Task for the records below: repeat the line containing "Task: Click the browser back arrow" and every line after it, exactly and with nothing else, but leave out the pictures.

────────────────────────────────────────

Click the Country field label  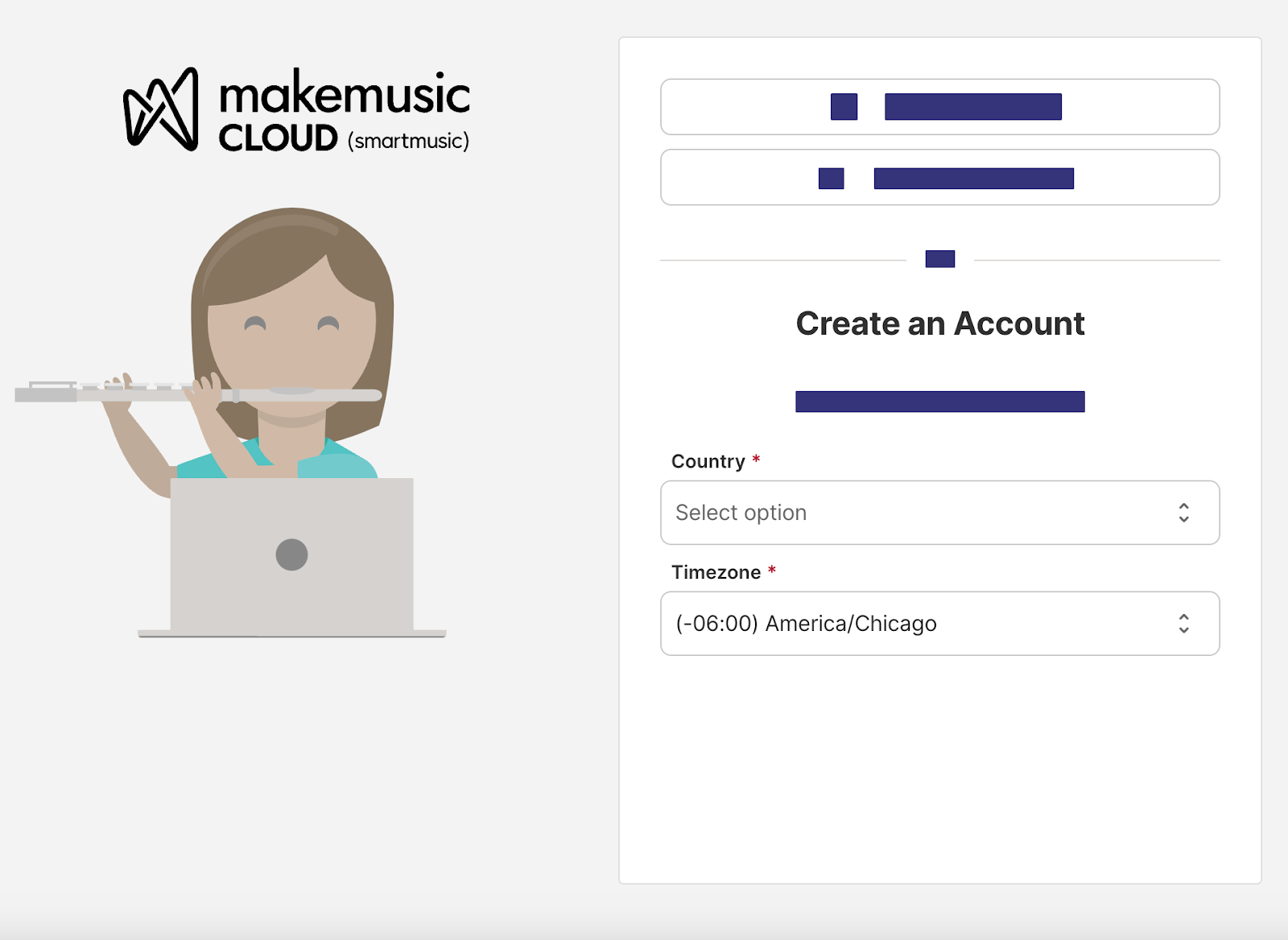pos(708,461)
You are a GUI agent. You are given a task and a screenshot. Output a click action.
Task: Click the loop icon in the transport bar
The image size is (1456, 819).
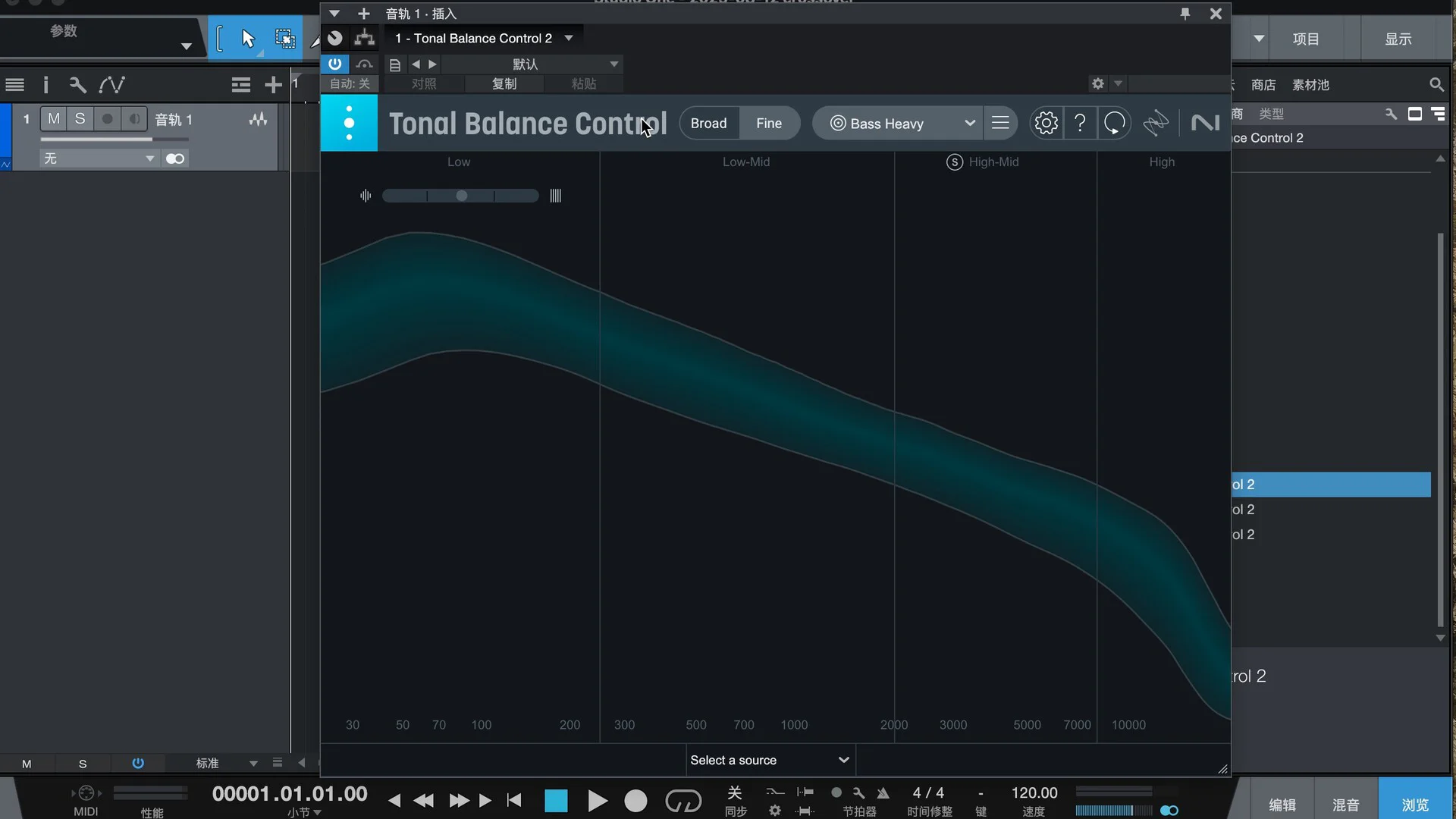pyautogui.click(x=682, y=801)
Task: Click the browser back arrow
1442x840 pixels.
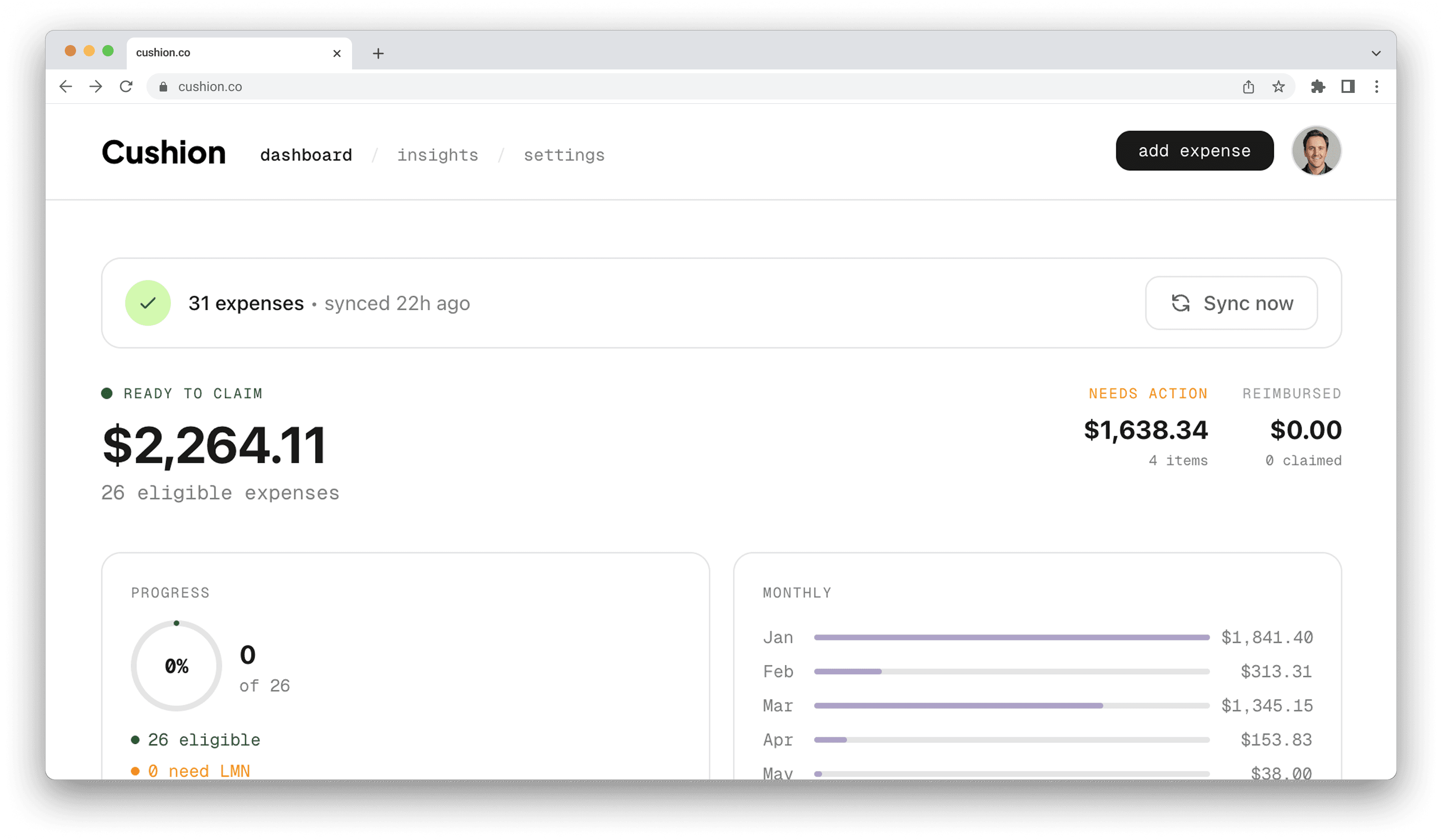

────────────────────────────────────────

#### [ANSWER SPACE]
Task: Click the browser back arrow
1442x840 pixels.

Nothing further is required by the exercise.